WORK TO COMPLETE:
Reproduce the rows in the stretch from "I will 156,388." through "Action: (x=1051, y=127)", replacing "Viewport" with "Display" and leaving everything else unchanged.

(Element and text location data)
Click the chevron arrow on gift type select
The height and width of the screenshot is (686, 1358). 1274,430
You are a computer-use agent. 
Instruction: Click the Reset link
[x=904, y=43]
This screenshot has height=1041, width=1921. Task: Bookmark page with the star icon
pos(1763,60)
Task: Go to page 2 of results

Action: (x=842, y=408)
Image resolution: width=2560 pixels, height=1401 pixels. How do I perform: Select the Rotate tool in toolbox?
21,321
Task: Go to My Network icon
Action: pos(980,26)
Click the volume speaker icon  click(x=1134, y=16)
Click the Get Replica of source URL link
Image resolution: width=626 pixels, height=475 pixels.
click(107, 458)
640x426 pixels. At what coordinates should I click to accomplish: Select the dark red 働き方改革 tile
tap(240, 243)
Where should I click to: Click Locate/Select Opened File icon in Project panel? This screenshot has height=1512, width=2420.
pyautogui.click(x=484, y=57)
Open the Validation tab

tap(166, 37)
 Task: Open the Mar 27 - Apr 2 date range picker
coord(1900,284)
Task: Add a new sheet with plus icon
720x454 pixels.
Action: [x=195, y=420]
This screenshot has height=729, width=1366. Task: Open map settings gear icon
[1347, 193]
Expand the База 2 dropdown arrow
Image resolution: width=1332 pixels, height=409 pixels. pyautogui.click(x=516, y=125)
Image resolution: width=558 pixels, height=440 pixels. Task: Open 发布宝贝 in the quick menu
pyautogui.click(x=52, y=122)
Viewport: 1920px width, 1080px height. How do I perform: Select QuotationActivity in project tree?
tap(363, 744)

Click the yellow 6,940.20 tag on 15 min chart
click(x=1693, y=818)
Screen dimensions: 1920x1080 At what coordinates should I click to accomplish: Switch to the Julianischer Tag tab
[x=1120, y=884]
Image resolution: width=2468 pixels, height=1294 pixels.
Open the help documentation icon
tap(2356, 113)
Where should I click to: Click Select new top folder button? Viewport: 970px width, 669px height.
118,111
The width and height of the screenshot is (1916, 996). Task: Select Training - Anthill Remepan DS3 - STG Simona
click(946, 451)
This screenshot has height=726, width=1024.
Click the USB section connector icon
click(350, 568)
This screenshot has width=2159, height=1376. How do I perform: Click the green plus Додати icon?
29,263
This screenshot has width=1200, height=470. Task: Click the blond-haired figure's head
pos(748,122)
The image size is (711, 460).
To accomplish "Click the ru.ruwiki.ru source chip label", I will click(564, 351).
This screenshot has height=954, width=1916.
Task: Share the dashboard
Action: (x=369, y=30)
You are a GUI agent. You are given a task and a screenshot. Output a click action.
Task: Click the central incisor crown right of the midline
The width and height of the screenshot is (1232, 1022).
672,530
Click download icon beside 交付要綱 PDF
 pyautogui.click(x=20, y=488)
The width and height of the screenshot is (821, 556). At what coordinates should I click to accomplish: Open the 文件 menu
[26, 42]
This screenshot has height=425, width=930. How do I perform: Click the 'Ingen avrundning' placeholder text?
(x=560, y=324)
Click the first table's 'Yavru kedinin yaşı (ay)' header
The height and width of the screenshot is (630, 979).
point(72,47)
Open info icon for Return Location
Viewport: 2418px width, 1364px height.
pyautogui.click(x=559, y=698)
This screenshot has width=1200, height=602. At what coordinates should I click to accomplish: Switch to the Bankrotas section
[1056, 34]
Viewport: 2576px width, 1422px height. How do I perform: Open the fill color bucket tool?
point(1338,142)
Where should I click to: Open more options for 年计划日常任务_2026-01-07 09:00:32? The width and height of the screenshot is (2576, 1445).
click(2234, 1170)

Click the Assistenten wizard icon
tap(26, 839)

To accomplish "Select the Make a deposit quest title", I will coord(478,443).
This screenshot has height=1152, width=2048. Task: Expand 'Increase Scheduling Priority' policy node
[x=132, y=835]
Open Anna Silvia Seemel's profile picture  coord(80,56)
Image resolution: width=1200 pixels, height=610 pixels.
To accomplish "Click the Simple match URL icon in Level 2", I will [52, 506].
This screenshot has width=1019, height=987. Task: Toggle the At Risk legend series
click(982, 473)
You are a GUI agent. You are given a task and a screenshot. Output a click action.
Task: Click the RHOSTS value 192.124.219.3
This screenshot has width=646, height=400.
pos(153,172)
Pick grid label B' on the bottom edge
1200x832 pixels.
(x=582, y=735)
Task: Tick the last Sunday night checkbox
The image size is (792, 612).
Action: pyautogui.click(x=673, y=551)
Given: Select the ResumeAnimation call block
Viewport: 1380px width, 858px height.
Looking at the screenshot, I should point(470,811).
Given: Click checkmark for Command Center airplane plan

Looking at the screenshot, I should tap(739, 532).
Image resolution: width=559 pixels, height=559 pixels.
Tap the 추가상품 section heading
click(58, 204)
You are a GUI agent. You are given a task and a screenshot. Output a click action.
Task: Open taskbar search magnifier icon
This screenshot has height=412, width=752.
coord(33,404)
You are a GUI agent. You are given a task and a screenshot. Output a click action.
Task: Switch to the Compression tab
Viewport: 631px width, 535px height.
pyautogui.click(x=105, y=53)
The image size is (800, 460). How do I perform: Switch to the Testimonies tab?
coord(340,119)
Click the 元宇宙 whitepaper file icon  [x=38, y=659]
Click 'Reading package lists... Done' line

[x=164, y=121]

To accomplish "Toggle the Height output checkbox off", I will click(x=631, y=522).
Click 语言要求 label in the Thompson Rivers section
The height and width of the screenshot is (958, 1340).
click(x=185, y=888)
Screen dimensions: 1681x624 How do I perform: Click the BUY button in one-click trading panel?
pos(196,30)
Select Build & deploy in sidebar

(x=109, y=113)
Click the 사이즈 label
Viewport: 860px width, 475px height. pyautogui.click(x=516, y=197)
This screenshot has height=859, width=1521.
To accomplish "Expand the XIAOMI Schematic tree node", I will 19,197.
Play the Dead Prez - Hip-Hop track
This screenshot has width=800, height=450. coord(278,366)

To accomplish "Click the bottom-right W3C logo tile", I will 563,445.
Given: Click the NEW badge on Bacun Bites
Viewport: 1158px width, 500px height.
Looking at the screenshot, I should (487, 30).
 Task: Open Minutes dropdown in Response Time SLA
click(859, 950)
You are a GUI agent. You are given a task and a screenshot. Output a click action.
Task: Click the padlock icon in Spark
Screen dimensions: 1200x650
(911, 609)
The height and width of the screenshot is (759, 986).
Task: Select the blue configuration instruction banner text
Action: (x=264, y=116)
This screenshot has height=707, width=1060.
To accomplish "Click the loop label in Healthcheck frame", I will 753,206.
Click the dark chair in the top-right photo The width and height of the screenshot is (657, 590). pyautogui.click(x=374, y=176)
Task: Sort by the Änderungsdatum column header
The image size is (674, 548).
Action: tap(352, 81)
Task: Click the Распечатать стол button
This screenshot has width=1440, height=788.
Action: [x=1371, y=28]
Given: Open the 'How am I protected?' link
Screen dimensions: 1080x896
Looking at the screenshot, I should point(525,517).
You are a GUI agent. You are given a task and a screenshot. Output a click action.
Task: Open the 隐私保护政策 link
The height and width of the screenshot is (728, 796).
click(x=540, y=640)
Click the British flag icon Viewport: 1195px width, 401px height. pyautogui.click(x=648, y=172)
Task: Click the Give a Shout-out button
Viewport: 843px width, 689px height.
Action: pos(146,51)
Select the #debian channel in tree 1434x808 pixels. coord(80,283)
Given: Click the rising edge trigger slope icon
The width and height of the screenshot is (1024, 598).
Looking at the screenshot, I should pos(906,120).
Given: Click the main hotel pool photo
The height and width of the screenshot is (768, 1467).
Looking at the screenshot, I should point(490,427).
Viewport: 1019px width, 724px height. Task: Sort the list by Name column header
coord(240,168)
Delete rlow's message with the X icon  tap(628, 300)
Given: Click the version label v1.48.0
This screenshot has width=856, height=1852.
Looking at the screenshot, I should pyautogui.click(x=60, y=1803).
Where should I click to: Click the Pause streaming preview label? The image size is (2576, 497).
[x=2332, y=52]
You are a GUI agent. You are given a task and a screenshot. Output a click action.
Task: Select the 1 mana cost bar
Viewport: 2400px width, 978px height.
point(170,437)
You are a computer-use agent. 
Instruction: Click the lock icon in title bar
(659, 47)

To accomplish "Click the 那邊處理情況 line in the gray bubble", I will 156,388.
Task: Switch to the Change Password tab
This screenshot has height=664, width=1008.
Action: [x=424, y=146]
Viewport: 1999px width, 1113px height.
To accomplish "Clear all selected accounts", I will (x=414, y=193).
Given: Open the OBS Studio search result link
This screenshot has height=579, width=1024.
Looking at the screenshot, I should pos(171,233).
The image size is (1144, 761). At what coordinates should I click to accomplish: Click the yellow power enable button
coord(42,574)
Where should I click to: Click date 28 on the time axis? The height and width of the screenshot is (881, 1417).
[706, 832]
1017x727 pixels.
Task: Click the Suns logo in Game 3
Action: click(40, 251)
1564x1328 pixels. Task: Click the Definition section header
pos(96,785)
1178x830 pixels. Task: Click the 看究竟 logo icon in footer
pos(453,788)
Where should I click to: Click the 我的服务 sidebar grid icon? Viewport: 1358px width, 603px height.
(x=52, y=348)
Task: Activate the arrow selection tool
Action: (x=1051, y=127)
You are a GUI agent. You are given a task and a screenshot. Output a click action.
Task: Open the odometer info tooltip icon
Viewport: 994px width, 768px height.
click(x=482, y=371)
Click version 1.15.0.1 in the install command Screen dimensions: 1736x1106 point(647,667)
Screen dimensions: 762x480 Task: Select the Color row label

SOLUTION FOR THIS PROBLEM:
To accomplish "Click the 那邊處理情況 line in the gray bubble", I will 156,388.
Task: Switch to the Change Password tab
This screenshot has height=664, width=1008.
Action: [x=424, y=146]
Display: 1999px width, 1113px height.
To accomplish "Clear all selected accounts", I will (x=414, y=193).
Given: Open the OBS Studio search result link
This screenshot has height=579, width=1024.
Looking at the screenshot, I should pos(171,233).
The image size is (1144, 761). At what coordinates should I click to accomplish: Click the yellow power enable button
coord(42,574)
Where should I click to: Click date 28 on the time axis? The height and width of the screenshot is (881, 1417).
[706, 832]
1017x727 pixels.
Task: Click the Suns logo in Game 3
Action: click(40, 251)
1564x1328 pixels. Task: Click the Definition section header
pos(96,785)
1178x830 pixels. Task: Click the 看究竟 logo icon in footer
pos(453,788)
Where should I click to: Click the 我的服务 sidebar grid icon? Display: 1358px width, 603px height.
(x=52, y=348)
Task: Activate the arrow selection tool
Action: (x=1051, y=127)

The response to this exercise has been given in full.